▸ 抜粋本文

↓↓↓

燃えつきた橋
BRIDGE OF ASHES
ロジャー・ゼラズニイ
1976
日米の1970年代後半は、「公害」の時代であった。急速に進む工業化と自然破壊はスモッグ、公害病など工業の環境破壊が目に見える形で展開していた。すでに1962年にはレイチェル・カーソンが「沈黙の春」で化学物質の無制限な放出による危機を訴えている。日本でも、1971年にゴジラはヘドラとの戦いを通して公害のひどさを訴え、1974年に有吉佐和子が「複合汚染」の新聞連載を開始した。
21世紀初頭の今日は「環境」の時代である。「公害」の言葉は影をひそめ、「持続可能性」が言われる時代になった。しかし、今も化学物質の大量放出は行われ、工業をふくめたすべての人間活動で自然環境の破壊は進んでいる。
1970年代、「公害」が目に見えた時代に、SF作家のゼラズニイが人類と地球への希望を込めて描いたのが本書「燃えつきた橋」である。
地球人類は、異星人の影響を受けながら進化してきた。異星人は、遠大な計画をもって地球を高度な工業化によって亜硫酸ガスに汚染された星に変えようとしていたのだ。彼らは、数が少なく、自ら地球環境を変える力を持たないが、彼らは亜硫酸ガスに満ちた大気のある星を欲していた。そのためには、知的生命体を育て、彼らが工業化して自らの大気を汚し、自らも滅んでくれればよい。時に、人類の進化に手を加えながら、彼らの計画は着々と進行し、20世紀を経て21世紀には成功の道筋が見えたかのようであった。

↑↑↑

文書とスクリーンショットの位置指定エントリー:
↓↓↓

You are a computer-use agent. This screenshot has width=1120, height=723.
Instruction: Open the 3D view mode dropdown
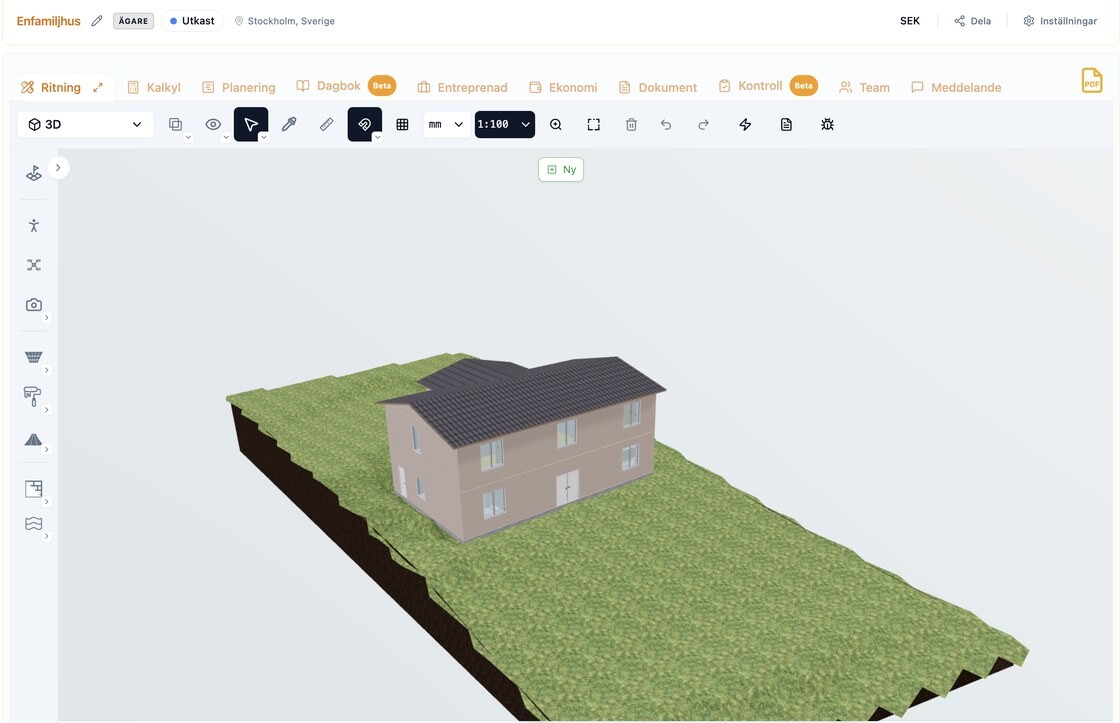pyautogui.click(x=85, y=124)
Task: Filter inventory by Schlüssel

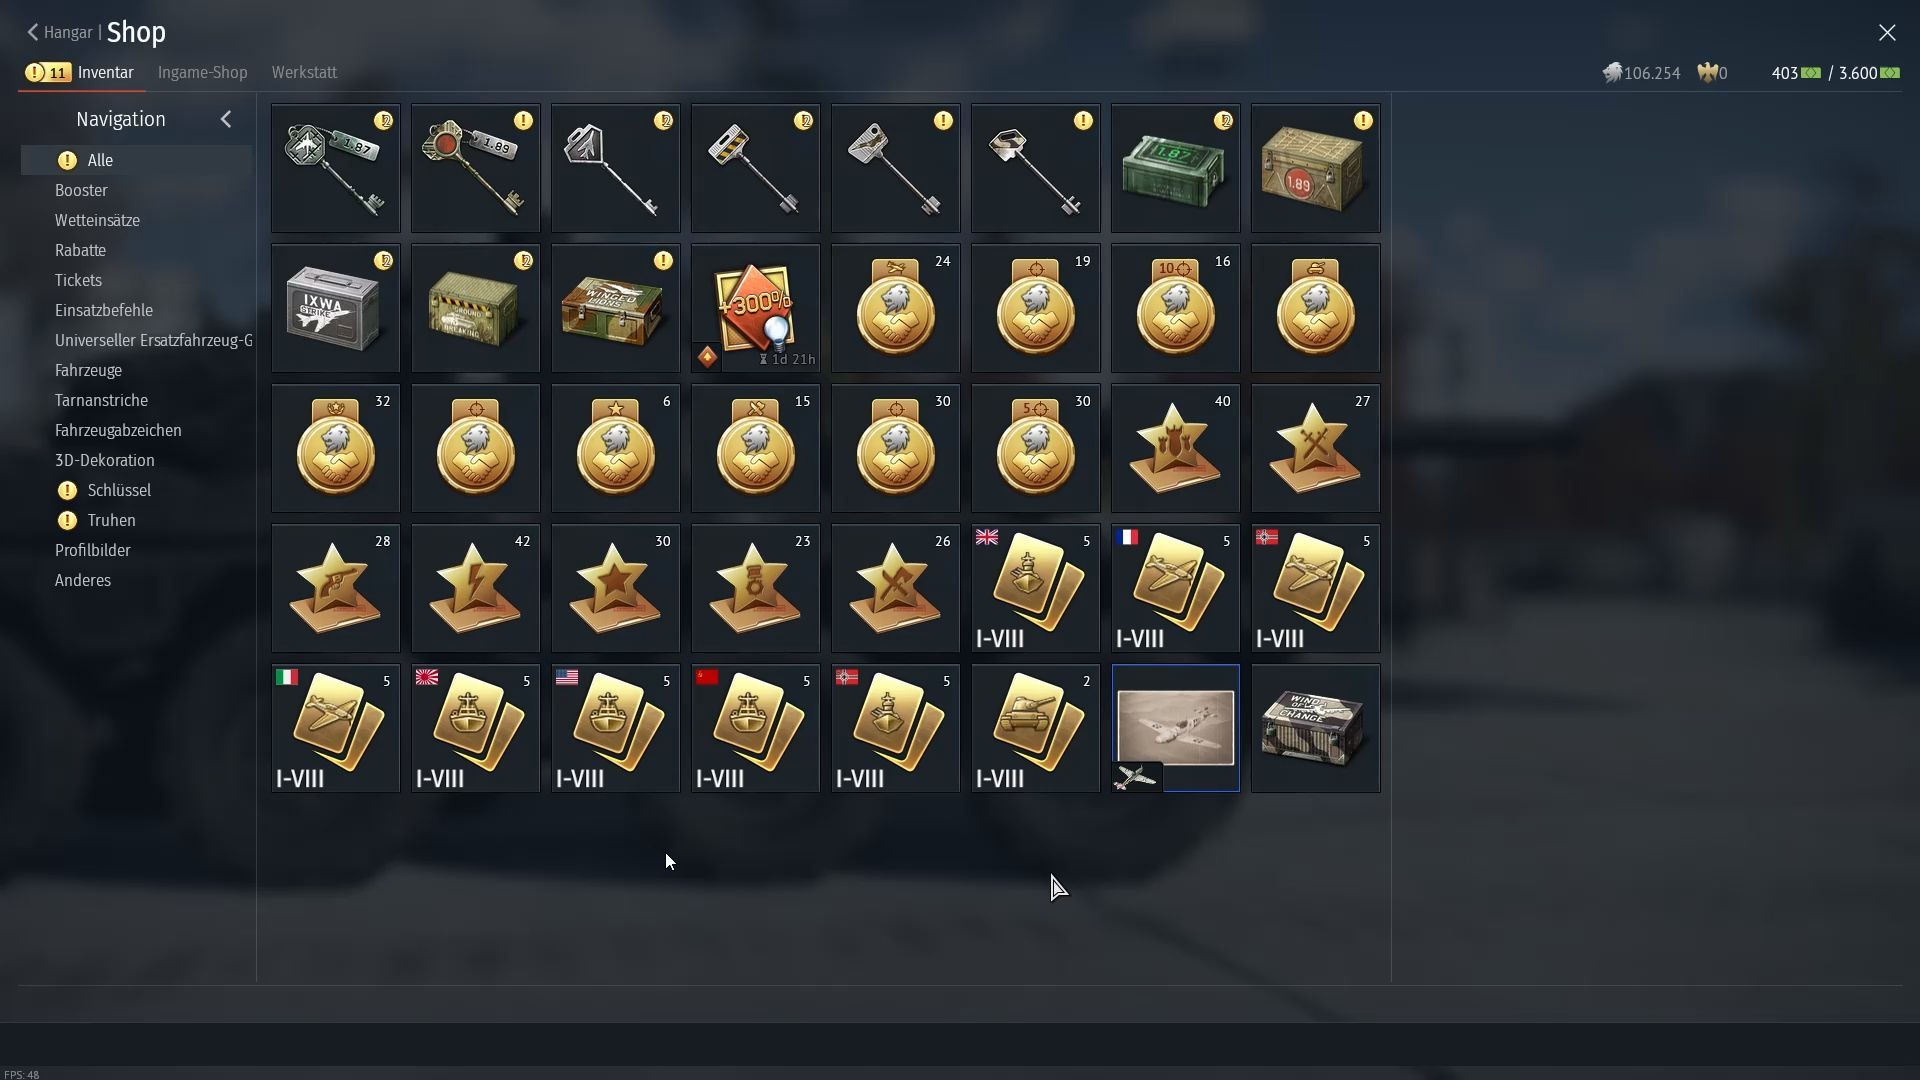Action: coord(119,490)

↑↑↑

▸ 課題
『燃えつきた橋』の紹介文の続きを、最後の文の後から書いてください。 エントリーは『燃えつきた橋』の紹介文とは別の資料です。

▸ 解答
一方、「敵」がいることに気がついていた人間もいた。ゼラズニイお得意の「不死」の男と女である。彼は、人類創生期から、「敵」に気がつき、「敵」と戦い続けてきた。彼の存在理由はただひとつ、人類と地球を「敵」から開放すること。そのためには、人類は20世紀のような存在から進化しなければならない。
今回のSFのガジェットとして取り上げられたのは、1968年の「ネイチャー」誌に掲載され、生物学に大きな衝撃を与えた木村資生氏の進化の「中立説」である。自然淘汰ではなく、変異そのものは分子レベルで無目的に起こり、それが定着するかどうかはきわめて偶然的なものであるとの考え方で、決定論を完全に否定するものであった。
そして、この中立説の申し子であるテレパシー能力を持つ者が登場する。ふたりのテレパシー能力者の間に生まれた子どもは、その潜在能力の高さから生まれたときから周囲の集団の意識にさらされてしまい、自我を確立できないままに肉体のみが成長を続けていた。時折、他者の断片的知覚と思考、自我を拾うだけで、まったくの植物人間状態と言ってもよい状態であった。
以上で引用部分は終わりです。